The lines below, from the one containing "Image resolution: width=418" through the one containing "You are a computer-use agent.", should be set down exactly, with no pictures and nothing else.

▶ _RECORDS SUPPLIED_
________

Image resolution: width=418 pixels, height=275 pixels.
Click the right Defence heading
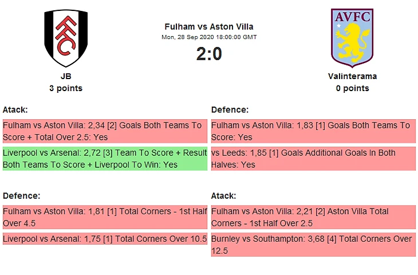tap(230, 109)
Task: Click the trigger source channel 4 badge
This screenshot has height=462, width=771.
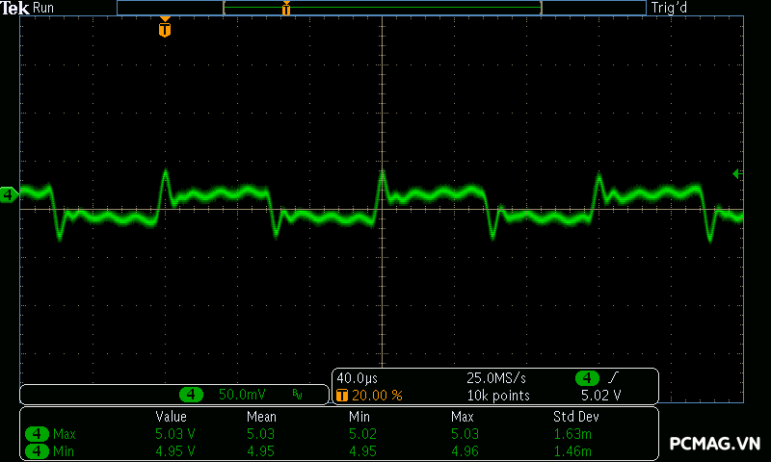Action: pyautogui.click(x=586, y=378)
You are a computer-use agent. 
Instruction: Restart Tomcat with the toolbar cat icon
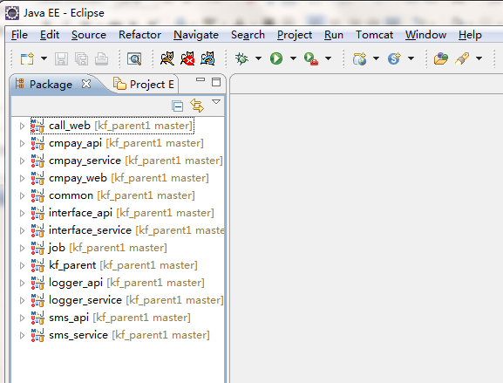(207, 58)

________

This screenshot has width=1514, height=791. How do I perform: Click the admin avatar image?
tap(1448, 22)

________

▶ _EXPECTED ANSWER_
Image resolution: width=418 pixels, height=275 pixels.
Click the right Defence heading
tap(230, 109)
Task: Click the trigger source channel 4 badge
This screenshot has height=462, width=771.
Action: pyautogui.click(x=586, y=378)
You are a computer-use agent. 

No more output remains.